= WHAT THE TASK REQUIRES =
Report how many lines in the listing below contain the string "header", with case counting. Give only the number.

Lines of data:
+ + + + +

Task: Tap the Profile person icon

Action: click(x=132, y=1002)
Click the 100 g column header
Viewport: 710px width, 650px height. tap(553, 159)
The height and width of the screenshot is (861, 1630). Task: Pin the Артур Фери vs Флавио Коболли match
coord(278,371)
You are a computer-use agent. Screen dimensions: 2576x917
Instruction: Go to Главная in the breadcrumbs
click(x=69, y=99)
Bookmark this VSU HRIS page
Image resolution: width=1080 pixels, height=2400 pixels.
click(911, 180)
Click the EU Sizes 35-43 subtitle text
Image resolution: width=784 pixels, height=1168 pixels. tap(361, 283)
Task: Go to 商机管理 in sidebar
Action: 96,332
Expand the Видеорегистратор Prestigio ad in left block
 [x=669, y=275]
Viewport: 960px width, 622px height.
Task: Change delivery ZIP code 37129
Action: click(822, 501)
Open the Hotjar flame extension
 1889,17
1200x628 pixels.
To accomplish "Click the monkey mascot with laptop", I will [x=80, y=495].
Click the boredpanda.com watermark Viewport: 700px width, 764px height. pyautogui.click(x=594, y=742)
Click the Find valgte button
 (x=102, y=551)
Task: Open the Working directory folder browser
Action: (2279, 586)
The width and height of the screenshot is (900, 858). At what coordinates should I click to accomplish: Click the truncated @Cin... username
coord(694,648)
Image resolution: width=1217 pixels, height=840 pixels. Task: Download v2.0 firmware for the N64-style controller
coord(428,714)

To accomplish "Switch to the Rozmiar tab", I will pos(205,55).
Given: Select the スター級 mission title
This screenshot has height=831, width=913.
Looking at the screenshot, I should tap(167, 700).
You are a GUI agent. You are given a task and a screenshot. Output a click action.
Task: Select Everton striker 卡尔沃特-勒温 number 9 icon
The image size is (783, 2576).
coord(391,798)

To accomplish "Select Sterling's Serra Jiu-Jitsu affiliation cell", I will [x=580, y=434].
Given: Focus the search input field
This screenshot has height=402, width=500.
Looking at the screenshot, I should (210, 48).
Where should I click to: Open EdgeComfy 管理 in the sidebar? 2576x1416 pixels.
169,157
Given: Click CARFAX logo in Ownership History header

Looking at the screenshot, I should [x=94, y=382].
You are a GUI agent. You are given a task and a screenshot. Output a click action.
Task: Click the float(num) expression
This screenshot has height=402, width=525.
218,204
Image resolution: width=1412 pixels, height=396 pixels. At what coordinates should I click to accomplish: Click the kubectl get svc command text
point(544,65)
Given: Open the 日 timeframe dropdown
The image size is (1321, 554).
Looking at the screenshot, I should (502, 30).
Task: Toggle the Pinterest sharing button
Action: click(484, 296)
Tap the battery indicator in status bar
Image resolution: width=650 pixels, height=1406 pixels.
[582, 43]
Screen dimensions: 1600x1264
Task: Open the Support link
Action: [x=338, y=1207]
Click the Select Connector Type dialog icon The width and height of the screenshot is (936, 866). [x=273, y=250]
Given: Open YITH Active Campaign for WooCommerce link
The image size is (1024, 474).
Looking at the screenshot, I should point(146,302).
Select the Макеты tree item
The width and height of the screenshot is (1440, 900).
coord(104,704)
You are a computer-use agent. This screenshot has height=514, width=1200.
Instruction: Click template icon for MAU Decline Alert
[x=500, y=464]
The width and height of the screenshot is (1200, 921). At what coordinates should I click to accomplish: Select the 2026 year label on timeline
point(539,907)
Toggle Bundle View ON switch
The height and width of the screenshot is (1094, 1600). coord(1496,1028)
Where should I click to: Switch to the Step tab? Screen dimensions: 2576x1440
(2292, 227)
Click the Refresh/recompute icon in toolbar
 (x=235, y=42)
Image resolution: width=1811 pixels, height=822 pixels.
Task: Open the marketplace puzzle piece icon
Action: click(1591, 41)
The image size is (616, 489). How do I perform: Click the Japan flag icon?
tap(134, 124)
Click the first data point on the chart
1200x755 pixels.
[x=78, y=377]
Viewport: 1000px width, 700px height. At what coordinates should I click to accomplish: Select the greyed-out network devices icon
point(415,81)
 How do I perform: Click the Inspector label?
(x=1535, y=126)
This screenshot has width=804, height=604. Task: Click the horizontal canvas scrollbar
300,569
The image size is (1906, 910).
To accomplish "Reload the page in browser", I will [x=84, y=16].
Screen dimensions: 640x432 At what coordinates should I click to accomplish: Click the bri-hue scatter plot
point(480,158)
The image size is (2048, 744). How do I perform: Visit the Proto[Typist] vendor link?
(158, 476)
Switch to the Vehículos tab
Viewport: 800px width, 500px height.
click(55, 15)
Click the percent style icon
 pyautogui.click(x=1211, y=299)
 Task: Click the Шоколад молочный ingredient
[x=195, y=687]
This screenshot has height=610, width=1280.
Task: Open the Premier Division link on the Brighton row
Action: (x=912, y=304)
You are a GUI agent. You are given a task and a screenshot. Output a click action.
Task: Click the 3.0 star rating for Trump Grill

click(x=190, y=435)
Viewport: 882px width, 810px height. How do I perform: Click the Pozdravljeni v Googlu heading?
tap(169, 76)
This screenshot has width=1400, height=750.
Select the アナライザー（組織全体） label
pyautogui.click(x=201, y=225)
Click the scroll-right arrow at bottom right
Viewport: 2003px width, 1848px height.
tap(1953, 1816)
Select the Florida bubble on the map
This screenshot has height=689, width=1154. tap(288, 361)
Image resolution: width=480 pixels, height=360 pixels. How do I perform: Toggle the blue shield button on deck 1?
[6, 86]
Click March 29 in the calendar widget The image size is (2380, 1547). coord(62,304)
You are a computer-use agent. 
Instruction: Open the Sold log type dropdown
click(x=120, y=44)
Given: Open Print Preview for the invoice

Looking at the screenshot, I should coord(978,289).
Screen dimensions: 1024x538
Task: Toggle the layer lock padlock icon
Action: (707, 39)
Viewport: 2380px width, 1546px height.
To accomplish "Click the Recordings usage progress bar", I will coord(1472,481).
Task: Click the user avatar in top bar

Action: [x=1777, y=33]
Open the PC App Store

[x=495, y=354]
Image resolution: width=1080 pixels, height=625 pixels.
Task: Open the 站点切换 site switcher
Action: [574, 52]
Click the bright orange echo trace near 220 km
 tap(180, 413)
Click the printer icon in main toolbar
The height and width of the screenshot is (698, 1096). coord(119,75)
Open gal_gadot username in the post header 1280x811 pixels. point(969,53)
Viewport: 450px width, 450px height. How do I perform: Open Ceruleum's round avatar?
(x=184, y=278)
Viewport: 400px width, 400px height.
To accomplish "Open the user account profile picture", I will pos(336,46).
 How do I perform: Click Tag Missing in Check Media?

+ + + + +

= THE COMPLETED TASK =
3